Le parole sono di Giulio Giletta, direttore dell’associazione commercianti cittadina, nel commentare la situazione del commercio. Nel 2023 a Savigliano hanno aperto 16 negozi di vicinato, chiuso in 18 (saldo negativo, meno 2) e ci sono stati 8 subentri (il cambio di proprietario). Inoltre, si segnalano 2 cambi di proprietà in supermercati di media grandezza. Nel commercio ambulante sono arrivati 2 nuovi banchi, ma hanno salutato in 5 (anche qui saldo negativo, meno 3) e ci sono stati 11 subentri. Tra i pubblici esercizi per la somministrazione di alimenti e bar si sono registrate 2 cessazioni e ben 6 subentri.
«È un saldo leggermente negativo – aggiunge Giletta – ma in linea con la tendenza nazionale. Il commercio di vicinato, nonostante la ripresa dopo gli anni della pandemia, è sicuramente in difficoltà, ma è un patrimonio che dobbiamo cercare di preservare. È un tessuto vivo composto da tanti negozi di cui si son peraltro accorti anche i turisti che hanno affollato la nostra città in occasione di manifestazioni ed eventi. Certo ci sono problematiche, rappresentate ad esempio dai “buchi” nelle vie cittadine dello shopping: se si spegne un’insegna, riaccenderla è difficilissimo. Una desertificazione che sta conquistando purtroppo terreno, e che si sta mangiando metri di Savigliano; un effetto a cui la politica a tutti i livelli (locale, regionale e nazionale) non è indenne».

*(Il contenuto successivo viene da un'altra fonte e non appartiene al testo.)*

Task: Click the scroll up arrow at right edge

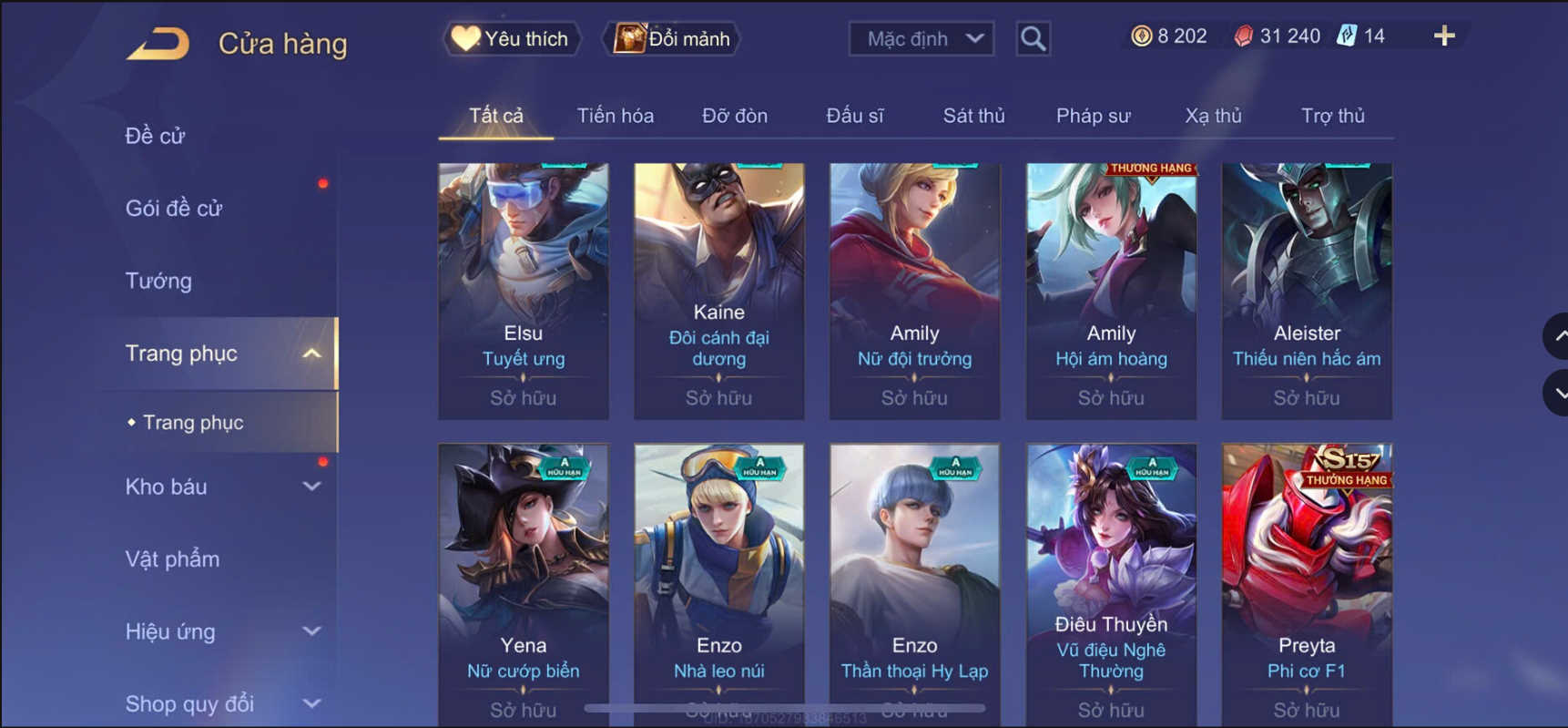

A Savigliano si registra una buona occupazione dei locali commerciali rispetto ai centri vicini; infatti, quelli sfitti sono relativamente pochi. «Purtroppo – ammette il direttore dell’Ascom – diversi negozi che prima erano di vicinato nel corso dell’anno hanno cambiato tipologia, trasformandosi in ‘negozi’ che offrono servizi; due sono le grandi aree che stanno emergendo: la cura della persona ed i servizi generici ad imprese o persone».
Una trasformazione che, a poco a poco, occupa i locali prima destinati al commercio di vicinato. «Le chiusure, però, non sono un segnale di crisi tout court – spiega ancora Giletta – perché a volte dietro una saracinesca che si abbassa definitivamente c’è anche la mancanza di ricambio generazionale: semplicemente i figli del titolare della bottega non continuano il mestiere paterno. È quindi una situazione da bicchiere mezzo pieno, anche se queste aziende vanno tutelate e preservate».